**STUDY TEXT**
Book Review: Burntcoat
Sarah Hall's streamlined sixth novel glows bright, weaving a poetic post-pandemic tale
Do we need fiction about a pandemic? Is that something that will help us navigate our current reality? Or recognize ourselves on the other side? The impetus of the novel Burntcoat by short story writer Sarah Hall is a pandemic (like COVID, but worse), but the story is hardly about that. It gives our protagonist, Edith Harkness, a reason to tell us her story.
The story floats in and out of timelines, the present being many years post-pandemic, which Edith has survived, but where she is suffering a relapse from which she will likely die. She tells us her autobiography which includes her progression as a profitable artist, producing large public installations, and how she came to live at her industrial studio, named Burntcoat. The story includes her childhood with a mother who suffered a brain aneurysm when Edith was young, who has no memory of becoming a mother, and whose personality quirks make for a very unique coming-of-age for Edith.
She recounts her stories of art school, an internship in Japan, and how she happened to return to England when her mother died. It was upon this return that she ended up in quarantine with, ostensibly, a stranger she just began dating and the story progresses as they learn about each other and live and suffer through the pandemic together. At times graphically steamy, the relationship with her live-in pandemic lover, Halit, demonstrates how we show ourselves to others, the role of art in that expression, and ultimately, how death and destruction shape that art.

**SET OF TASKS**
A. Answer these questions about the Burntcoat review, one answer per line:
(i) Who is the author of Burntcoat?
(ii) What is the name of Edith's industrial studio?
(iii) In which country did Edith have an internship?
B. Summarize the Burntcoat review in two sentences.
C. Reproduce the Burntcoat review from "The story floats" to "coming-of-age for Edith.".

**THE DATA**

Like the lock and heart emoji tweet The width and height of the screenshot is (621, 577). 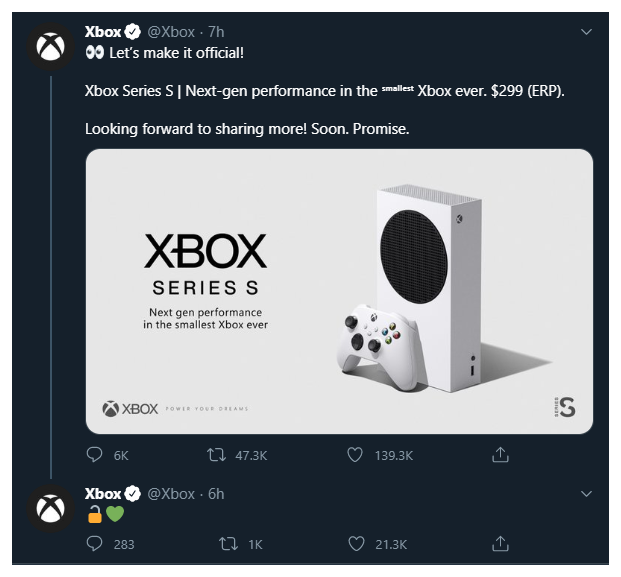tap(355, 544)
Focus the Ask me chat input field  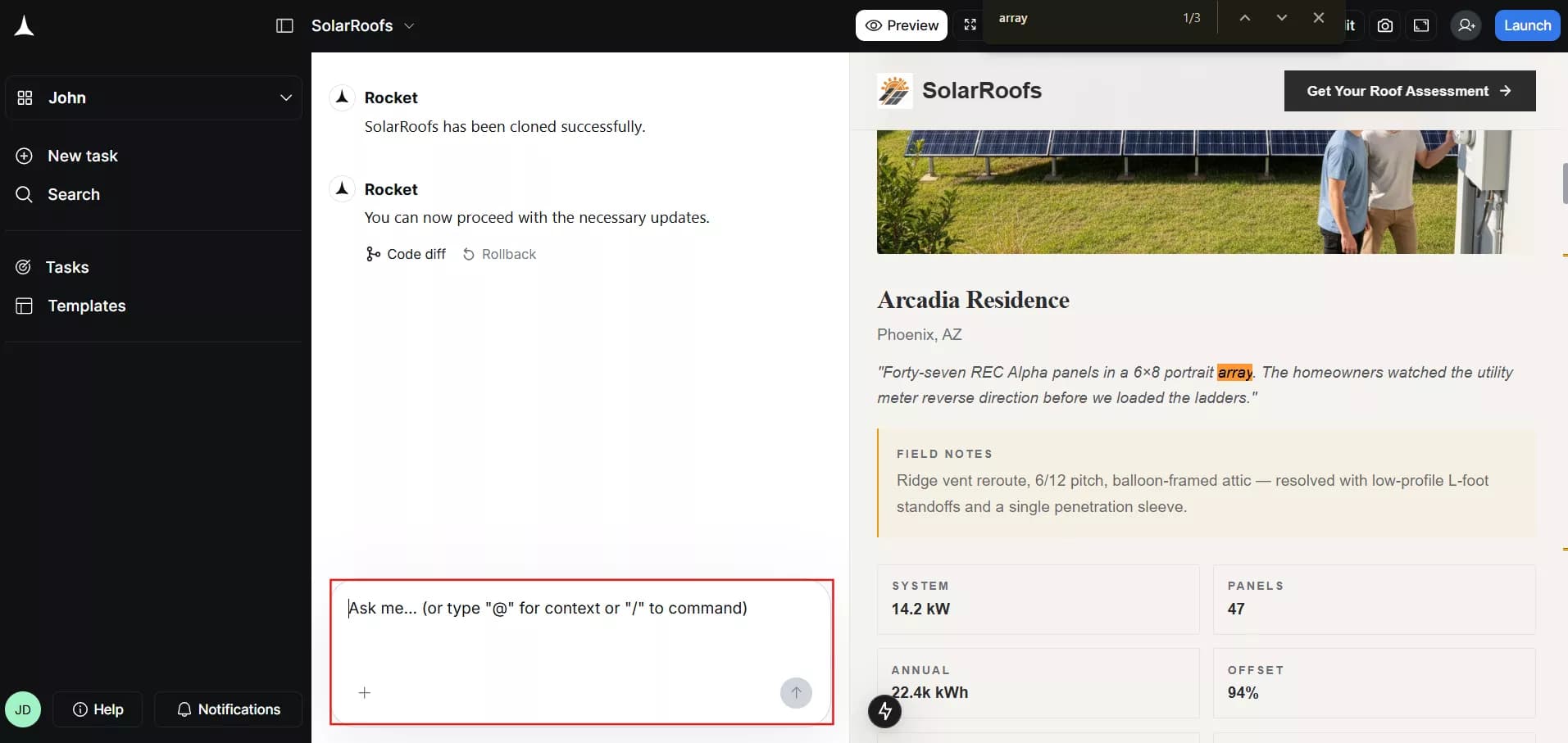[x=581, y=631]

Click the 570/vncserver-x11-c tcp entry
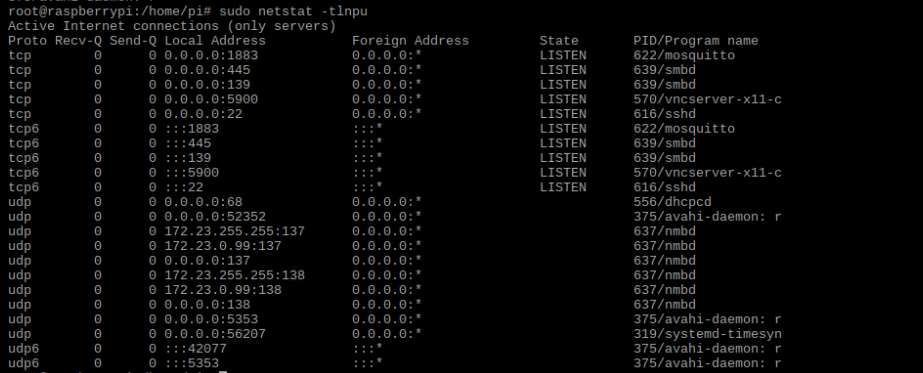[x=708, y=99]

**OUTPUTS IN ORDER**
A.
(i) Sarah Hall
(ii) Burntcoat
(iii) Japan

B. Sarah Hall's novel Burntcoat uses a pandemic worse than COVID as the occasion for its protagonist, Edith Harkness, to tell her life story while suffering a likely fatal relapse years later. She recounts her unusual childhood with a mother changed by a brain aneurysm, her rise as an artist, and her quarantine with Halit, a relationship that shows how people reveal themselves, the role of art in that, and how death and destruction shape art.

C.
The story floats in and out of timelines, the present being many years post-pandemic, which Edith has survived, but where she is suffering a relapse from which she will likely die. She tells us her autobiography which includes her progression as a profitable artist, producing large public installations, and how she came to live at her industrial studio, named Burntcoat. The story includes her childhood with a mother who suffered a brain aneurysm when Edith was young, who has no memory of becoming a mother, and whose personality quirks make for a very unique coming-of-age for Edith.